La nouvelle espèce était un type d’iguanodontien, un groupe majeur de dinosaures ornithopodes.
Évolutionnellement, ils se situent entre les petits ornithopodes bipèdes et les dinosaures à bec de canard hautement spécialisés (hadrosaures).
« Les Iguanodontia étaient les dinosaures herbivores dominants dans la plupart des écosystèmes terrestres du Crétacé », ont déclaré le Dr Pascal Godefroit de l’Institut des Sciences Naturelles de Bruxelles et ses collègues.
« Le clade a atteint son apogée à la fin de cette période, alors que les hadrosauridés – ou dinosaures à bec de canard – se sont répandus sur la plupart des continents. »
« La découverte de remarquables ‘momies’ d’Amérique du Nord et de Mongolie a révélé des informations précieuses sur le tégument des hadrosauridés, qui consistait en un arrangement complexe et souvent en mosaïque d’écailles ressemblant à des tubercules et non imbriquées, avec des écailles tabulaires élargies le long de leur ligne médiane dorsale. »
« En revanche, moins d’informations sont disponibles sur le tégument des iguanodontiens plus basaux, avec seulement des taches isolées d’empreintes squameuses connues chez Tenontosaurus, Iguanodon et Mantellisaurus pour suggérer un motif d’écailles rappelant les hadrosauridés. »

Le squelette fossilisé d’un jeune Dongi Haolong de 2,45 m de long a été récupéré dans la formation de Yixian.
Le spécimen est remarquable non seulement par la qualité de ses os mais aussi par la préservation exquise de son tégument, ou peau externe.
Le fossile comprend des écailles superposées sur la queue et des écailles tuberculées distinctes sur le cou et le thorax – des motifs qui diffèrent nettement de ceux des iguanodontiens décrits précédemment.

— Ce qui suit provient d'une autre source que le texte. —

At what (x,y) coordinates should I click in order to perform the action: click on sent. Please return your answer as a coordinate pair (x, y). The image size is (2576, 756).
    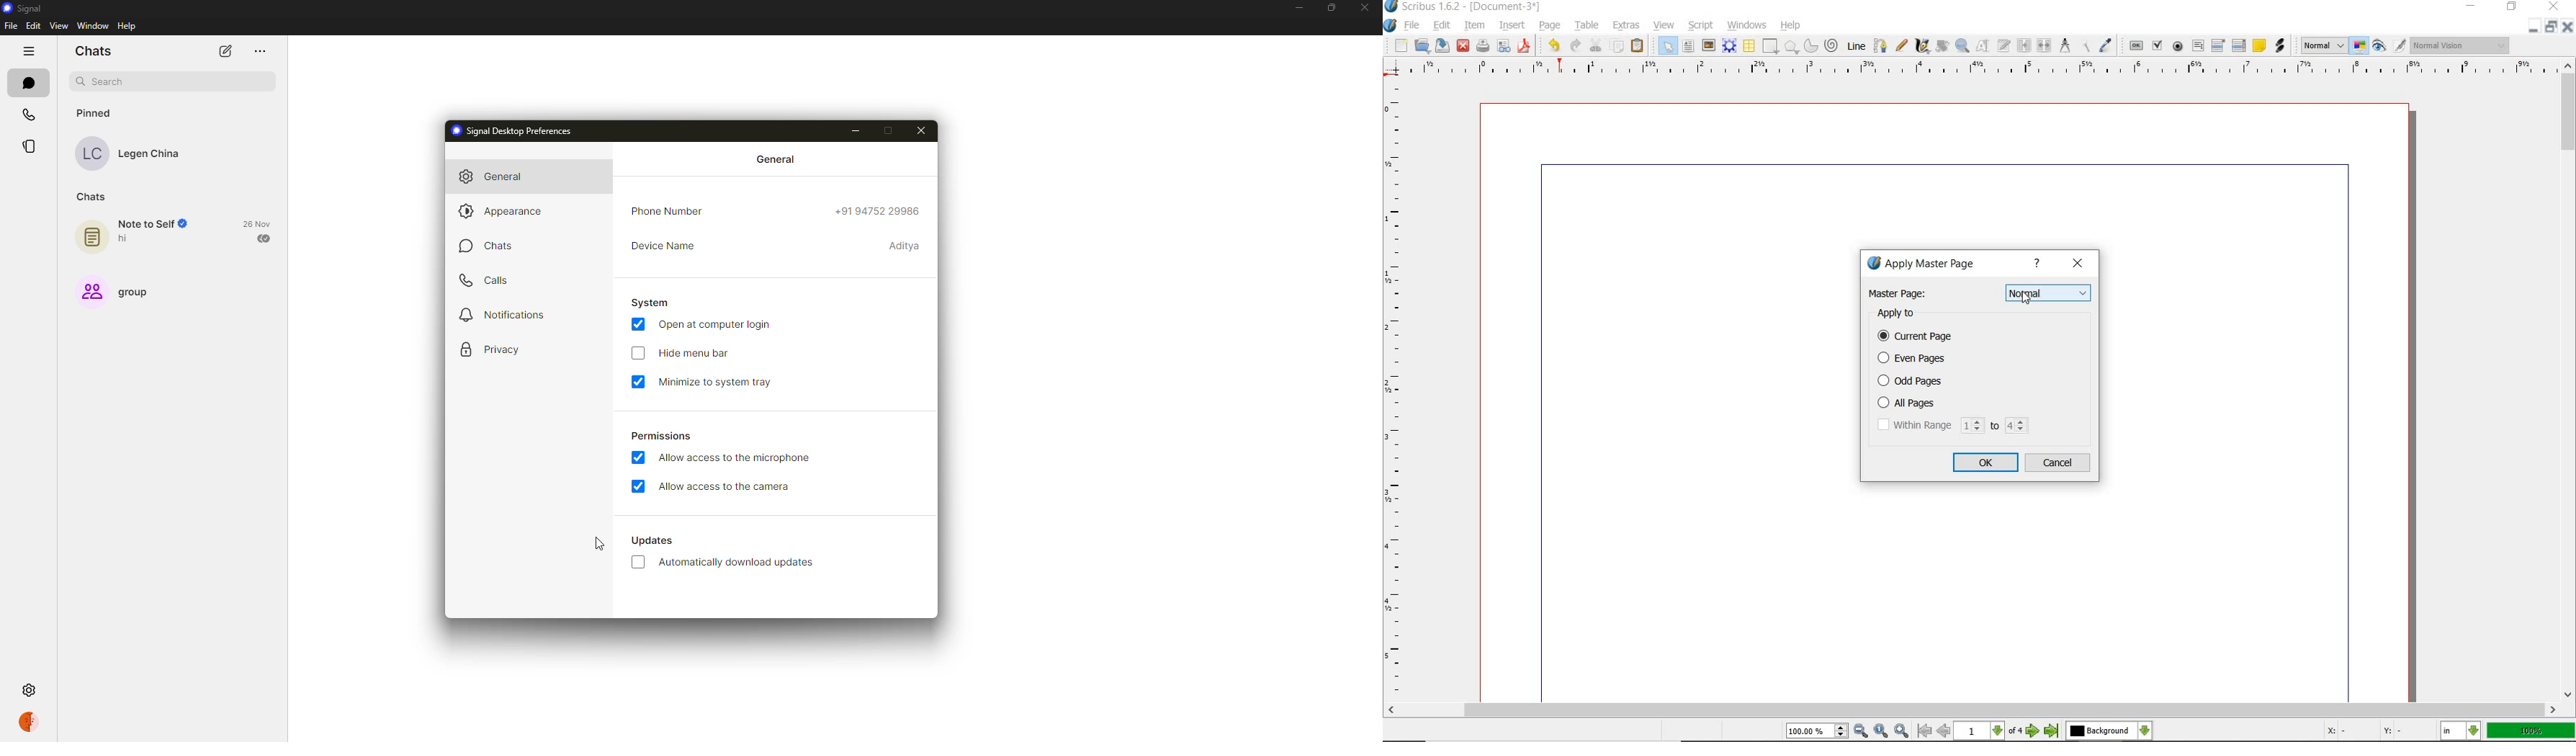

Mais les plus frappantes sont les pointes cutanées dispersées parmi les écailles.
Grâce à une imagerie avancée et à une analyse microscopique, les paléontologues ont découvert que ces pointes sont creuses et cylindriques, composées d’une couche externe hautement cornée sur un épiderme multicouche, avec des kératinocytes préservés jusqu’à leurs noyaux. Au cœur de chaque pointe se trouve une pulpe cutanée poreuse.
Cette anatomie distingue les pointes des proto-plumes trouvées chez certains autres dinosaures et des épines écailleuses observées chez les lézards modernes, suggérant une origine évolutive indépendante.
La forme et l’emplacement des pointes impliquent qu’elles servaient principalement de moyen de dissuasion contre les prédateurs, bien qu’elles puissent également jouer un rôle dans la thermorégulation ou la perception sensorielle.
« Cette découverte fournit un aperçu sans précédent de la microanatomie de la peau des dinosaures non aviaires et met en évidence la complexité de l’évolution de la peau des dinosaures ornithischiens », ont conclu les chercheurs.
La découverte de la nouvelle espèce de dinosaure est rapportée dans un article paru dans la revue Nature Ecology & Evolution.